05. September 2023, 04:00 Uhr

Dieses Haus in Leipzig hat Geschichte geschrieben. Im April 1945 hat der Fotograf Robert Capa hier das ikonische Bild vom "letzten Toten des Zweiten Weltkrieges" gemacht. Nun wurde das Capa-Haus vom Stadtgeschichtlichen Museum Leipzig wiedereröffnet – als Geschichtsort und Erinnerungsstätte ganz auf das Erbe Capas zugeschnitten.

Das Eckhaus ist nicht pompös, nicht besonders auffallend. Die Fassade ist ockerbeige gestrichen, eine leicht schmuckvolle Architektur aus dem 19. Jahrhundert. Es steht in der Jahnallee 61 im Leipziger Stadtteil Lindenau.
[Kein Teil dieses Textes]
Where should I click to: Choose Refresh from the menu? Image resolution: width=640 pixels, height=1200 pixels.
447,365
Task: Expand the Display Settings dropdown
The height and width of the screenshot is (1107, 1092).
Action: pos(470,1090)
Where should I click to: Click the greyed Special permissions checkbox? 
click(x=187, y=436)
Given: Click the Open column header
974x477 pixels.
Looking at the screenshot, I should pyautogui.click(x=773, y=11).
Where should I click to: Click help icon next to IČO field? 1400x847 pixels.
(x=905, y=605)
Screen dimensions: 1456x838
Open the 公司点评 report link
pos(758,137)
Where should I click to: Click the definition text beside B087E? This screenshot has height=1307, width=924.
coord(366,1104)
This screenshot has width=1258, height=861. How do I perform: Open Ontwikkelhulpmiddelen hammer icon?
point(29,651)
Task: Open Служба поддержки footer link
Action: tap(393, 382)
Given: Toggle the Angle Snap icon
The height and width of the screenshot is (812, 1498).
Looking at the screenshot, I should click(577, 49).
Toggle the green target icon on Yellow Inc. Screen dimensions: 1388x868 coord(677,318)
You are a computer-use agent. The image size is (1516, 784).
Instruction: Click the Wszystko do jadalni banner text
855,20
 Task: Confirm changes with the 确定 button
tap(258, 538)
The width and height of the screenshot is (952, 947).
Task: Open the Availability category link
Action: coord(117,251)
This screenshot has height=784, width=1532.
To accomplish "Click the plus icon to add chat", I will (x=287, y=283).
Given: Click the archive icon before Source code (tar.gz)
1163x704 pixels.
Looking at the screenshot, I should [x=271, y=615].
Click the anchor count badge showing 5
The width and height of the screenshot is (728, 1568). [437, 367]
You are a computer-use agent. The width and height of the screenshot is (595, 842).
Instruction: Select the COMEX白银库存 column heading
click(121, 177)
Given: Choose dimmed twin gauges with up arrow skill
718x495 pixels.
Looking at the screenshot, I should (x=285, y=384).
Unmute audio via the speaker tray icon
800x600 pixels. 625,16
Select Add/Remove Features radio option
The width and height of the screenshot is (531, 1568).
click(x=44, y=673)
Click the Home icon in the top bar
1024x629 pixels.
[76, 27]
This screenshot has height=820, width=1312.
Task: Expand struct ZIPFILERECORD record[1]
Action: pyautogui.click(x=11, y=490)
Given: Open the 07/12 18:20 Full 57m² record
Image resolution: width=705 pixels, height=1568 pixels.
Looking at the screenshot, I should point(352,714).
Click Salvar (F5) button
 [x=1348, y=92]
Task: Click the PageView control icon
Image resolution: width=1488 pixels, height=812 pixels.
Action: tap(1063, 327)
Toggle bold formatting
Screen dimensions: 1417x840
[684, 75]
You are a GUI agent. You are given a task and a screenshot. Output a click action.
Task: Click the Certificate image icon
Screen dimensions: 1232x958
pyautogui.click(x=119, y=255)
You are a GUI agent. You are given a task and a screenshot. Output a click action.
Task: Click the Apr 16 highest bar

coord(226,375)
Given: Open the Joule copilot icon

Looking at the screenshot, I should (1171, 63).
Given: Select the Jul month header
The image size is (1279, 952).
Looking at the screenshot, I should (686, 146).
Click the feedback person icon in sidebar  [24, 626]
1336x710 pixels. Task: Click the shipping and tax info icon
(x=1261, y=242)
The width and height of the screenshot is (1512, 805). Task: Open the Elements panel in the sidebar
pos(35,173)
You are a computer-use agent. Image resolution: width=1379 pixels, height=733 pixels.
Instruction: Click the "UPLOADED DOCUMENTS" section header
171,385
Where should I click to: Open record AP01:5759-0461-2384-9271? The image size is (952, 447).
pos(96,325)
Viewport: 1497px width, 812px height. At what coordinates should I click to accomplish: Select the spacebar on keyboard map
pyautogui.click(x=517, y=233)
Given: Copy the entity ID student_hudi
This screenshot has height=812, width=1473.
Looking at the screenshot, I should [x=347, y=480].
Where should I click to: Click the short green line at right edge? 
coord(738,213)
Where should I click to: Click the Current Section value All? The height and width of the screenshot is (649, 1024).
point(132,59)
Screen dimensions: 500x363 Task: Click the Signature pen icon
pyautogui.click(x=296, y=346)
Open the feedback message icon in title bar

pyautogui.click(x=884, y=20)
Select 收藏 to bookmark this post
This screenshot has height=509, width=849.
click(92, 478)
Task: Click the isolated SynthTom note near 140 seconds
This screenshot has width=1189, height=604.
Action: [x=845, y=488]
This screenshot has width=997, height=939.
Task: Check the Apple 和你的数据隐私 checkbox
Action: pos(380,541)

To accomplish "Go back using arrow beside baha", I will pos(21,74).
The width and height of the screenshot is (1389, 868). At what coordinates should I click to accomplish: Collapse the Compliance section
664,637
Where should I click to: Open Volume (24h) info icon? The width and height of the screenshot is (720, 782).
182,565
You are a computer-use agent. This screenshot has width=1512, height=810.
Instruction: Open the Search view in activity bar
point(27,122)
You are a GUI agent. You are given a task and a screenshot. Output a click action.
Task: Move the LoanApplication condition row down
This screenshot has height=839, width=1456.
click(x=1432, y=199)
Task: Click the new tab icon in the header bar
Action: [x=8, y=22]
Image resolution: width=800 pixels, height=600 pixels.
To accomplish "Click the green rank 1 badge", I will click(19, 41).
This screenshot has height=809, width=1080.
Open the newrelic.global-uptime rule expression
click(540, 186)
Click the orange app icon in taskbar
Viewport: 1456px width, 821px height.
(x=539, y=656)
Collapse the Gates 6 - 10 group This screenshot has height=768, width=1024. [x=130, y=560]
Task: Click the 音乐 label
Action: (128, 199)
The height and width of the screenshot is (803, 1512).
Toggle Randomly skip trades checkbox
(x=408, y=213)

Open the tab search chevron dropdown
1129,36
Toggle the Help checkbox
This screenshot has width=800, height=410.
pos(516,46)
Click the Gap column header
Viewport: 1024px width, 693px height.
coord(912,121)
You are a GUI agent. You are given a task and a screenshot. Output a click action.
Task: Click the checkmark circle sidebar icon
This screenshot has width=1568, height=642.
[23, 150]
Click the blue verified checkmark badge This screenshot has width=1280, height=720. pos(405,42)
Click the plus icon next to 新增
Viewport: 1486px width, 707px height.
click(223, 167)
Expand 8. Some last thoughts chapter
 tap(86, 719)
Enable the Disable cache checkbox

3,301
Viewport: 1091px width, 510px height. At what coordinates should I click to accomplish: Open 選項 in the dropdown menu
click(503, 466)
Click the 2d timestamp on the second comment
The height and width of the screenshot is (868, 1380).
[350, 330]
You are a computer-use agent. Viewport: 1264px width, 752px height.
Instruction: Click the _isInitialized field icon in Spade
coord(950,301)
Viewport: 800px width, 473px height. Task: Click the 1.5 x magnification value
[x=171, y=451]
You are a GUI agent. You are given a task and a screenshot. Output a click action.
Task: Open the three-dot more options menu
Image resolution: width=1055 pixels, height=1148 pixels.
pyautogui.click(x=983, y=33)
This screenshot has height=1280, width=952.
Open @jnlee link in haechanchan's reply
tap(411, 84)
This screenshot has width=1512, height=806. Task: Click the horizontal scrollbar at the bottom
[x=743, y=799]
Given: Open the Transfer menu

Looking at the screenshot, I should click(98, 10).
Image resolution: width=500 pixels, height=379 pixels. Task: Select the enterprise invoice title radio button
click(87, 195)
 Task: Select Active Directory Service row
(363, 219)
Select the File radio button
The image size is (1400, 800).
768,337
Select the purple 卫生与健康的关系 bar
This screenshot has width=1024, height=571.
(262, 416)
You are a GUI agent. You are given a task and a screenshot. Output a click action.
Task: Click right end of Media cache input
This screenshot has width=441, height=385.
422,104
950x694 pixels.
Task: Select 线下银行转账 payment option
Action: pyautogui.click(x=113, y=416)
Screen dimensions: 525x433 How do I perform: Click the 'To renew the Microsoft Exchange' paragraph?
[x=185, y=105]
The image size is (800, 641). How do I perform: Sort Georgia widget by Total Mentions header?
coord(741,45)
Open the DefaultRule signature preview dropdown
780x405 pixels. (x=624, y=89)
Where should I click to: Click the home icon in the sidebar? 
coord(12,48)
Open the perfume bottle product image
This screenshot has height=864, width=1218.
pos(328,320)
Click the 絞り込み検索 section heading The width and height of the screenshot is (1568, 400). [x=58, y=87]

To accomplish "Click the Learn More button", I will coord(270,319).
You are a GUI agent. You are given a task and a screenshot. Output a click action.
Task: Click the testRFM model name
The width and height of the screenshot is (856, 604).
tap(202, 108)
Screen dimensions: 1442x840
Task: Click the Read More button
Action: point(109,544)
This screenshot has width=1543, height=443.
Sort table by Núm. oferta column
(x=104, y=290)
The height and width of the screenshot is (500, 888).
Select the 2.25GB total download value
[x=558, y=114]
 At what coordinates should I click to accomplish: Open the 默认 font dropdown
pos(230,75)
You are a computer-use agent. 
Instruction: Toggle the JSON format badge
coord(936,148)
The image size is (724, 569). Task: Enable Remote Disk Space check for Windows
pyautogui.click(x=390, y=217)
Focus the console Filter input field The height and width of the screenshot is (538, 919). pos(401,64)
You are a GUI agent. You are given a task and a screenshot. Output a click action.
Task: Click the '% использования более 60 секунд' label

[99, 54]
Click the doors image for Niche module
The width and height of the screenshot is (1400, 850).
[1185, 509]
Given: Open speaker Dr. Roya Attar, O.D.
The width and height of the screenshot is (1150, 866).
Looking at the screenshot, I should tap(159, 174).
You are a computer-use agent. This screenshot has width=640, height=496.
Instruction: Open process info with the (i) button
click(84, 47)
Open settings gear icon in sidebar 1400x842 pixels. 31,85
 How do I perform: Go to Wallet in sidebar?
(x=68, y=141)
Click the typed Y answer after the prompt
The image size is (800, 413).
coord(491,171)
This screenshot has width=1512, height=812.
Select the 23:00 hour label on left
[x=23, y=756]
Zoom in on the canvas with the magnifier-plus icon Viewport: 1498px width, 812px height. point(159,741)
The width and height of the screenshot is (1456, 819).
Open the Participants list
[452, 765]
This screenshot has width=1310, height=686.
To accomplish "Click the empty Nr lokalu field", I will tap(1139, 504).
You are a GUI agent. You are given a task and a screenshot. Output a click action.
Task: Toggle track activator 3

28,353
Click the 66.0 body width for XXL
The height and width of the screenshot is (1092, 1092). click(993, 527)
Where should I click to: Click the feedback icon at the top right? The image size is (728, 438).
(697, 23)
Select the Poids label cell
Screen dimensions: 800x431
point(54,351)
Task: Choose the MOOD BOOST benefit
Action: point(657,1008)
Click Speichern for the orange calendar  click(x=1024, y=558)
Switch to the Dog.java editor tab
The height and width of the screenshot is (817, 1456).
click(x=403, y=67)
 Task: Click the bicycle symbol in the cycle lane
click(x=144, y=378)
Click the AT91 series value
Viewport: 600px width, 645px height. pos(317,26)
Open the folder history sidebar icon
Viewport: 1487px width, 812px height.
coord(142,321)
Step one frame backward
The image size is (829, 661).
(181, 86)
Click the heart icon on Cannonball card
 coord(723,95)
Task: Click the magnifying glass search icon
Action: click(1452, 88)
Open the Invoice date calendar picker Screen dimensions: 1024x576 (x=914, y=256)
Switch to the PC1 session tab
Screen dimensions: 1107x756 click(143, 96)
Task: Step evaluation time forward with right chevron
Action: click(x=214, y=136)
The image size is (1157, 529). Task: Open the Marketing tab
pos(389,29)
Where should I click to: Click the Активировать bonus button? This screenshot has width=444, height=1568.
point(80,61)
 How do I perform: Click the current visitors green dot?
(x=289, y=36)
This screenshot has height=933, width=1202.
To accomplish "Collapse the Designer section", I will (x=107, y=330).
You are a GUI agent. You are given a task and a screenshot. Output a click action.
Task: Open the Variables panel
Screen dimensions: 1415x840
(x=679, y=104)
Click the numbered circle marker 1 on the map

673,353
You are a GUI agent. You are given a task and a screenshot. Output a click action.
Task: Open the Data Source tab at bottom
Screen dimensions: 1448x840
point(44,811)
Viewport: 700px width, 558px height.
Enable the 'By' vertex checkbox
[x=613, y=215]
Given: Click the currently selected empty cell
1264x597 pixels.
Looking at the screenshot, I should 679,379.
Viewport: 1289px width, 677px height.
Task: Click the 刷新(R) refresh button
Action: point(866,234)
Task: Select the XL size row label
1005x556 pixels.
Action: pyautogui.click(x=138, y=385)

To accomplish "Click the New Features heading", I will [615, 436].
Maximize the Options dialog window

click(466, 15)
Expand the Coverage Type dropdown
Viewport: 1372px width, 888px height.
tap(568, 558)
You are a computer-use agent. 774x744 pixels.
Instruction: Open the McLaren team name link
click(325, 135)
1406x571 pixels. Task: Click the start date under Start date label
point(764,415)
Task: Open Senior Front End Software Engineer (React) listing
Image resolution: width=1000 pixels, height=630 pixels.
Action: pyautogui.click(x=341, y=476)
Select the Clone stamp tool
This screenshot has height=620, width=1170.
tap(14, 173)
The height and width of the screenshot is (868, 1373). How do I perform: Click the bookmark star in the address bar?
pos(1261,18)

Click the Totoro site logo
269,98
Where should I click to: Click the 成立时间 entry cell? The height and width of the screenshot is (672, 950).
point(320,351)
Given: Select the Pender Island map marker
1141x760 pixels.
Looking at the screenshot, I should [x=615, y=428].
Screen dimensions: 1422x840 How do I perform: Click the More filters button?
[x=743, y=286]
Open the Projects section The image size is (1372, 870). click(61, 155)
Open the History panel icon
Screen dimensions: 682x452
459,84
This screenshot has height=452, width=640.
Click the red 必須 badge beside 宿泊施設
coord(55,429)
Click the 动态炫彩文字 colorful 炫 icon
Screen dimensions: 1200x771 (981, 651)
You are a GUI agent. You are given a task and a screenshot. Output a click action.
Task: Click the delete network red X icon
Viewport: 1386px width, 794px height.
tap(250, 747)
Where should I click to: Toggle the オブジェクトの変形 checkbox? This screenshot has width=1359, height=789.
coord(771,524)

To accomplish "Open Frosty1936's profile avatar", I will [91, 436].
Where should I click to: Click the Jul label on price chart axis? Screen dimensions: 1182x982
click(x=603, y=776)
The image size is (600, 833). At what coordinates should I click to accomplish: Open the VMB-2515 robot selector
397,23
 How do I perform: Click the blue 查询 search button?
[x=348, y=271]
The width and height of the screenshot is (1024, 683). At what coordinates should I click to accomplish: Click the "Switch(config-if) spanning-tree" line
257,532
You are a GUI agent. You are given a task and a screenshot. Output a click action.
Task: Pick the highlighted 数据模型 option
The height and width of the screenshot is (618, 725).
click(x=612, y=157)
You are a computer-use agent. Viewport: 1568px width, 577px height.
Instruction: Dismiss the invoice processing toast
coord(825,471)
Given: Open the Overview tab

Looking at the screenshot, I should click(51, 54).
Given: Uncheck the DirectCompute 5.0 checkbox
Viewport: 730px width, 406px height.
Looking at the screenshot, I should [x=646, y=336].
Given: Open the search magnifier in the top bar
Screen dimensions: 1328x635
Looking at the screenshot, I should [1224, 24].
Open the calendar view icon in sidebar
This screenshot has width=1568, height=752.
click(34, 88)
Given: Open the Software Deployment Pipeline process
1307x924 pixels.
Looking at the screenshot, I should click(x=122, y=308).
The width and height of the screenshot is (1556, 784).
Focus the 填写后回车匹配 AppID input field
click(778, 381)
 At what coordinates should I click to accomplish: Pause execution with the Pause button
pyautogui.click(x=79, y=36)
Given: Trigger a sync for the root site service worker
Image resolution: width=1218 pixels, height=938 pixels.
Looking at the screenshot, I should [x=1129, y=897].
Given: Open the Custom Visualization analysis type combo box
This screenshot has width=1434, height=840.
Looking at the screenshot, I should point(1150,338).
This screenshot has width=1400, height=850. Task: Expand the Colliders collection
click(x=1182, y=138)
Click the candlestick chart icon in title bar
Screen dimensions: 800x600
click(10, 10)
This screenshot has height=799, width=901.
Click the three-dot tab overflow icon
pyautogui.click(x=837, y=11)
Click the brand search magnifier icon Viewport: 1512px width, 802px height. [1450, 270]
Von außen dringt Straßenlärm dezent in die Räume, innen erzählt eine kleine Ausstellung die Lebensgeschichte des Namensgebers: Robert Capa (1913-1954). Er war Kriegsreporter und vor allem Kriegsfotograf. Geboren wurde er als Endre Ernő Friedmann in einer jüdischen Familie in Budapest. Weil er sich politisch engagierte, musste er fliehen und landete im Exil in Paris. Dort traf er auf die ebenfalls geflohene Jüdin Gerta Pohorylle. Beide wurden nicht nur privat ein Paar, sondern auch beruflich. Sie machten sich beide als Kriegsfotografen einen Namen.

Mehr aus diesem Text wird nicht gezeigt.